- [WHAT YOU NEED TO DO]:
**1.** Can you rewrite the Jaén Merece Más passage, starting at "Jaén Merece Más (JM+;" and ending after "achieve a majority.", with "kingmaker" swapped for "power broker"?
**2.** Could you carry on the text about the Jaén Merece Más party from its last sentence?

- [EXTRACT TO READ]:
Jaén Merece Más (JM+; lit. 'Jaén Deserves More') is a Spanish political party. It was founded as a citizens' platform in 2017, to counter what it saw as neglect of the Province of Jaén. It was a founder of Empty Spain as a federation in November 2022, but left four months later due to disagreements with a vote on AVE high-speed rail in the Senate of Spain. In the 2023 Spanish local elections, it won three seats in the city council of Jaén, and became the kingmaker for larger parties to achieve a majority.

==History==
Jaén Merece Más began as a social movement in 2017, and was registered on 29 June that year as a platform comprising 100 organisations, excluding political parties and trade unions. In 2021, it organised protests against what it saw as neglect of the Province of Jaén by the Spanish government. In March 2021, the platform organised a protest when a planned military base was instead given to neighbouring Córdoba; it called for a convoy to block the Despeñaperros pass that joins Andalusia to central Spain.

JM+ and fellow platform Levanta Jaén ran a joint list for the 2022 Andalusian regional election. The list received 6% of the vote in the Jaén constituency, falling short of winning a seat.

- [SOURCE MATERIAL]:

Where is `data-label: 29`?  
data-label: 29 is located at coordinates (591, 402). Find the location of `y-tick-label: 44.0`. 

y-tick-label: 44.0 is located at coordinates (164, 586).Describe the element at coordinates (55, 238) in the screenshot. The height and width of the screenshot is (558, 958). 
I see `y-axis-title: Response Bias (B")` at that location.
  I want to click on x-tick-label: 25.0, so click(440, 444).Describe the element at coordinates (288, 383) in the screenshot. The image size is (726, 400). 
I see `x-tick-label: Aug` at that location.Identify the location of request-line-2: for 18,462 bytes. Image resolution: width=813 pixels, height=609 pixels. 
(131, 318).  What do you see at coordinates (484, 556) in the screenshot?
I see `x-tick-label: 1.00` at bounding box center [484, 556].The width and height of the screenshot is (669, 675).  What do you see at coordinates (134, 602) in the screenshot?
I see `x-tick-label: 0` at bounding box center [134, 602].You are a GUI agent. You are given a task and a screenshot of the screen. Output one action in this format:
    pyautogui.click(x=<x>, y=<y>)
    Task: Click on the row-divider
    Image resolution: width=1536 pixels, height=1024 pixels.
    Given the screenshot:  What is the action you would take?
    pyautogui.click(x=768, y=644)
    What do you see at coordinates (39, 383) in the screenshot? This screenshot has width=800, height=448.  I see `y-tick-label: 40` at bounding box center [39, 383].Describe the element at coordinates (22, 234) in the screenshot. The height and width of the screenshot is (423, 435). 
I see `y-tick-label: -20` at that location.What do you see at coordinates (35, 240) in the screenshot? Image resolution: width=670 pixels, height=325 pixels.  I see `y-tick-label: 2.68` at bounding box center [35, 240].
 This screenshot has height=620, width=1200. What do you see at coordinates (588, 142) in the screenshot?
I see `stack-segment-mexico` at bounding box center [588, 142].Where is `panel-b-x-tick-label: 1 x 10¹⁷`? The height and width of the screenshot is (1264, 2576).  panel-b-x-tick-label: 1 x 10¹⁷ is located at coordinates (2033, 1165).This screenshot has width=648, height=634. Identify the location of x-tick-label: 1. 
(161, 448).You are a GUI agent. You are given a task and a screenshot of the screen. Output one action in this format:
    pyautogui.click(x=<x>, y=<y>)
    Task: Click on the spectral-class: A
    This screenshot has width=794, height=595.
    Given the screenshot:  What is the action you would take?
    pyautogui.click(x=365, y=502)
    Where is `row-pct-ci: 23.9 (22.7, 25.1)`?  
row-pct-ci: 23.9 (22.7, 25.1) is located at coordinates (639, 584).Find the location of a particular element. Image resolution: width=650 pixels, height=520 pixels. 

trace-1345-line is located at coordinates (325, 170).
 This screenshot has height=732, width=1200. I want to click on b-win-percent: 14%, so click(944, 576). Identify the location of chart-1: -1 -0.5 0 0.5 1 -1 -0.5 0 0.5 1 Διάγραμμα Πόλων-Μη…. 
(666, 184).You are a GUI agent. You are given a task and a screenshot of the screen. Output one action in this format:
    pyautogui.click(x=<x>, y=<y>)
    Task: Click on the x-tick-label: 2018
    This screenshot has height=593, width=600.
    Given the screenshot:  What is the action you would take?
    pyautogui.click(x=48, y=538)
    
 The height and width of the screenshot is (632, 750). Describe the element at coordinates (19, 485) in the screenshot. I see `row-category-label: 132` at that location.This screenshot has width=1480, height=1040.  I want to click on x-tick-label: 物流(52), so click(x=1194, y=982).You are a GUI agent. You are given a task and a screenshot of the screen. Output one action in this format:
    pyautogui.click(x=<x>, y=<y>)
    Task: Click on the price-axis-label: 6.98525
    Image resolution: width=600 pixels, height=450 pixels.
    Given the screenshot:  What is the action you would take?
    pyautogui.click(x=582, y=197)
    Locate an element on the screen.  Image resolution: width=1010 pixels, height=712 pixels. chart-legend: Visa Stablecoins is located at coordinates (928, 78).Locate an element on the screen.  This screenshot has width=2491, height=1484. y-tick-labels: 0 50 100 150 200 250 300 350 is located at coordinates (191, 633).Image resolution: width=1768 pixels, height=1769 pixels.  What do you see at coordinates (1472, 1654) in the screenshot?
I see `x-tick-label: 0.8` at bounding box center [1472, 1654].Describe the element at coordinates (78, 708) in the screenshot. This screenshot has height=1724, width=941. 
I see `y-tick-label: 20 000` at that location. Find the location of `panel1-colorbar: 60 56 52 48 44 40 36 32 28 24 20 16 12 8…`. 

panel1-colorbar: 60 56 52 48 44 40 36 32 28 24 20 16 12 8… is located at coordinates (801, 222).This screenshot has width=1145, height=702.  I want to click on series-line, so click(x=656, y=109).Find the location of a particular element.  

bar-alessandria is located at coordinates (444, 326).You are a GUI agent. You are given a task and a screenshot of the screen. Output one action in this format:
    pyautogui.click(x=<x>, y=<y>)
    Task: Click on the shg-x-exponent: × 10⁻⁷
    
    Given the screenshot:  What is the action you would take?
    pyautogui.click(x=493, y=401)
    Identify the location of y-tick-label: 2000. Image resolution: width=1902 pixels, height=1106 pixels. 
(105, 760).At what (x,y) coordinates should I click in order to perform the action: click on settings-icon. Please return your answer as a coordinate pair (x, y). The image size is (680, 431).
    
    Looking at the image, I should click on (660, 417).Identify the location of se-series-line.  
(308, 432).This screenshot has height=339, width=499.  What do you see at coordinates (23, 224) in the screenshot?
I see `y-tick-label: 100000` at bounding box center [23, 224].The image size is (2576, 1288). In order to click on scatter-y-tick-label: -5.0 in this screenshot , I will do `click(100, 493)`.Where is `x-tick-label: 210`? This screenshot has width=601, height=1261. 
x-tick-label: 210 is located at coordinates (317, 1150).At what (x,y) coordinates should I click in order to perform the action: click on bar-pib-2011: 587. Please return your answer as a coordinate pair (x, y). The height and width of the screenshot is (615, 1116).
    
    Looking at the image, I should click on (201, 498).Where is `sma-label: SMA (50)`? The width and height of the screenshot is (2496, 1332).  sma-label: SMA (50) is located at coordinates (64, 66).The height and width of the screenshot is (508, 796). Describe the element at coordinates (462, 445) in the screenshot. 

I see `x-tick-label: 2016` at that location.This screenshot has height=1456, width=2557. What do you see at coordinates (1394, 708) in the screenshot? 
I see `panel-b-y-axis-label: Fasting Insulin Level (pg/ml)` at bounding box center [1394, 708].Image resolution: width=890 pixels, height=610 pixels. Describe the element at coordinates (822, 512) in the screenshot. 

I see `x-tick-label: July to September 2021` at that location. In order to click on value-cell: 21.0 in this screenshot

- [OUTPUTS IN ORDER]:
**1.**
Jaén Merece Más (JM+; lit. 'Jaén Deserves More') is a Spanish political party. It was founded as a citizens' platform in 2017, to counter what it saw as neglect of the Province of Jaén. It was a founder of Empty Spain as a federation in November 2022, but left four months later due to disagreements with a vote on AVE high-speed rail in the Senate of Spain. In the 2023 Spanish local elections, it won three seats in the city council of Jaén, and became the power broker for larger parties to achieve a majority.

**2.**
Jaén Merece Más was a founding organisation of Empty Spain as a federation in November 2022. In the run-up to the 2023 Spanish local elections, the party separated from the federation because the member from Teruel Existe abstained on a Senate vote to introduce AVE high-speed rail to Jaén.

In the elections, the party was the fifth-most voted in the province, with 2.71% of the vote, and joint seventh for seats, with 12. The party won three seats on the city council in the capital Jaén, becoming the kingmaker as the People's Party (PP) and Spanish Socialist Workers' Party (PSOE) had 11 seats each. The party at first called for a grand coalition with the two others, before giving its support to the PP and install Agustín González Romo as mayor. The same agreements were made in Baeza and Santisteban del Puerto, while in Santiago-Pontones the PP's support allowed for a JM+ mayor.

On 2 January 2025, the three JM+ councillors in Jaén supported a motion of no confidence that removed González as mayor and installed the PSOE's Julio Millán. In the 2026 Andalusian regional election, it fell to 2.34% of the vote in the Jaén constituency, again not winning any seats.